» **PROBLEM SET**
a: From the passage about Roman Ancaster, extract the words starting at "Ancaster was a" and ending at "Sapperton in Lincolnshire.".
b: Translate this sentence from the passage about Roman Ancaster into Spanish: "A defensive stone wall was built about 225 and external towers were later added."

» **PAGE EXCERPT**
--*--

Ancaster was a small town in the Roman province of Britannia. It is sited on the Roman road known as the Ermine Street and is situated in the county of Lincolnshire. Its name in Latin is unknown, although it has traditionally been identified with Causennis or Causennæ, a name which occurs as a town on the route of Iter V recorded in the Antonine Itinerary. Rivet and Smith questioned this identification in 1979, and suggested that a more likely identification would be either the Roman settlement at Salters ford, near Grantham in Lincolnshire, or at Sapperton in Lincolnshire.

==Town development==
The Romans built a fort over an Iron Age settlement sometime in the 1st century. It lay on Ermine Street, a major Roman road heading north from Londinium (London) and, after the army left, expanded rapidly in the early 2nd century into a small town. A defensive stone wall was built about 225 and external towers were later added. Not much is known about life in the town, but industry included pottery production and coin forgery. There may have been a sculptor's workshop as some fine carvings have been discovered. This includes a Deae Matres sculpture and altar from a religious precinct around the present church. Excavations have also found a cemetery containing more than 250 Roman burials, including 11 stone sarcophagi. There is also a Roman marching camp to the north-west of Ancaster.

--*--

» **RECORD EXCERPTS**
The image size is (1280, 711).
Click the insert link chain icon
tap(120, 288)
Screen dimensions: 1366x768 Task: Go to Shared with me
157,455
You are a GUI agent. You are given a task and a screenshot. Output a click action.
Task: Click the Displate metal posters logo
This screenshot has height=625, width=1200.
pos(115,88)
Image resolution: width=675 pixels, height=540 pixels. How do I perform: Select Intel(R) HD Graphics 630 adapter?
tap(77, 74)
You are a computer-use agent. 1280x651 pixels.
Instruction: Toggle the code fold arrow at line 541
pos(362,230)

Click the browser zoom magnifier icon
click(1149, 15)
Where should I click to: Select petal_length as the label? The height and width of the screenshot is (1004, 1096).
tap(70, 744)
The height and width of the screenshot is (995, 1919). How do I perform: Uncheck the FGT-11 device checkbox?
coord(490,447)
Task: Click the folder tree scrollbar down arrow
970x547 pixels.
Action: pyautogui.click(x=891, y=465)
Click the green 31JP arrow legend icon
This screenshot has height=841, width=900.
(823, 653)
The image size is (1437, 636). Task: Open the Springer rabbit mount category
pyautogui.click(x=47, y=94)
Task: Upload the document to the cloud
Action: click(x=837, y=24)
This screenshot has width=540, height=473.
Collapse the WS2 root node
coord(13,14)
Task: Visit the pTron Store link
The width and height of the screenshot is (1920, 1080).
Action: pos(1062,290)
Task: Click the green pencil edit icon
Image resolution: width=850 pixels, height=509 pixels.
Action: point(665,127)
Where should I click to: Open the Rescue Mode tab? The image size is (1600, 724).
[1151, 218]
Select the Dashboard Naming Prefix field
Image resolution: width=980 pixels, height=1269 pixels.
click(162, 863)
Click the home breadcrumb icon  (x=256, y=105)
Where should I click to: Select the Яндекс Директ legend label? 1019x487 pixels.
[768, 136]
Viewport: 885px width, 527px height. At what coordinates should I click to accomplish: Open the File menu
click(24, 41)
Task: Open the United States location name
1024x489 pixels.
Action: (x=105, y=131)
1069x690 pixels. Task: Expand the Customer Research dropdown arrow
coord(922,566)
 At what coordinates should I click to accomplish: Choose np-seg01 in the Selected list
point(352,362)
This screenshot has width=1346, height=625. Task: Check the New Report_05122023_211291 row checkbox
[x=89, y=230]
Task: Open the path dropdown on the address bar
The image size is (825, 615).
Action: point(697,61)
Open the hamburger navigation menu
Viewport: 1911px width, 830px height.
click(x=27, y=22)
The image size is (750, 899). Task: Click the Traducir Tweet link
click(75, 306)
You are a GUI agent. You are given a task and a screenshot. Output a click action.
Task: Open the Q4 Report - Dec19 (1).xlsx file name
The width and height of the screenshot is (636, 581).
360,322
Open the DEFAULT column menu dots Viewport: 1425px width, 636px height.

--*--

» **RESULTS IN ORDER**
a:
Ancaster was a small town in the Roman province of Britannia. It is sited on the Roman road known as the Ermine Street and is situated in the county of Lincolnshire. Its name in Latin is unknown, although it has traditionally been identified with Causennis or Causennæ, a name which occurs as a town on the route of Iter V recorded in the Antonine Itinerary. Rivet and Smith questioned this identification in 1979, and suggested that a more likely identification would be either the Roman settlement at Salters ford, near Grantham in Lincolnshire, or at Sapperton in Lincolnshire.

b: Hacia el año 225 se construyó una muralla defensiva de piedra, y más tarde se añadieron torres exteriores.